>>>>>

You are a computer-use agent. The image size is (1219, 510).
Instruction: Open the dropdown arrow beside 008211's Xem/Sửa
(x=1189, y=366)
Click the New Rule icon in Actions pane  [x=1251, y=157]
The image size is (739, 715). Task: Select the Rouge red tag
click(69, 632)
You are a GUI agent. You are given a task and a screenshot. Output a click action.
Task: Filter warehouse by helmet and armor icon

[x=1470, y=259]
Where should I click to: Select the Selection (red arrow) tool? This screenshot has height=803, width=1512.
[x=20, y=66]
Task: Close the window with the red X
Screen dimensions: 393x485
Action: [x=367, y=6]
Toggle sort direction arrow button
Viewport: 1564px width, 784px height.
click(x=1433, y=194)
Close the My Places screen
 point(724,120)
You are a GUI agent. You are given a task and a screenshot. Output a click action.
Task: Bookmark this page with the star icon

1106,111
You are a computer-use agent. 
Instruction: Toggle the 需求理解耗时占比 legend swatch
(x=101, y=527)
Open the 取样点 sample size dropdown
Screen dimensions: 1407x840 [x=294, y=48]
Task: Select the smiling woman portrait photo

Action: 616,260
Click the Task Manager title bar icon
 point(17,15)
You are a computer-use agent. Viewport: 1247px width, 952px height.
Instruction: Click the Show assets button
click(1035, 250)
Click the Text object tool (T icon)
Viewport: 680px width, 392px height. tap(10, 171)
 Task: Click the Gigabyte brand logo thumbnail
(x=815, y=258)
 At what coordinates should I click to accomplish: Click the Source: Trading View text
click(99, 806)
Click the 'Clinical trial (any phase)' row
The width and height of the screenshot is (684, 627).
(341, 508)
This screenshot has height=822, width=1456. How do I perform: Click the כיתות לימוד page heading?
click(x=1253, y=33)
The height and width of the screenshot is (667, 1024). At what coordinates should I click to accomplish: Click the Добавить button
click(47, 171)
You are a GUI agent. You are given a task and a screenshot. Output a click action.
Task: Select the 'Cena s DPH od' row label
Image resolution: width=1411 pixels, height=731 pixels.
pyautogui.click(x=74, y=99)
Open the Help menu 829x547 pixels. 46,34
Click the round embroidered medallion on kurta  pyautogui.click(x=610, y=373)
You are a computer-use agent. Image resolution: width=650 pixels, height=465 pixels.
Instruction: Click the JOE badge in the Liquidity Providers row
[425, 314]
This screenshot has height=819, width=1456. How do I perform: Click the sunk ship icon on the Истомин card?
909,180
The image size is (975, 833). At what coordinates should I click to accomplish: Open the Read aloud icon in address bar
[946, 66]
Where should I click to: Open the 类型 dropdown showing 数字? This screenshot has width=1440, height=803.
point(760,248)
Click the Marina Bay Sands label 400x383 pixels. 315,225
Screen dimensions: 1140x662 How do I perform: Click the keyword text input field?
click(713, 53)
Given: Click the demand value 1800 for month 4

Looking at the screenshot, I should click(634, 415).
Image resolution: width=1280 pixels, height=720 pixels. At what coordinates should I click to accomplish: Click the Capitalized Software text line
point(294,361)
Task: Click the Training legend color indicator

<<<<<

Within the entries above, work out the number of lines that include the string "label" and give only that.

### ANSWER FOR THIS EXERCISE
2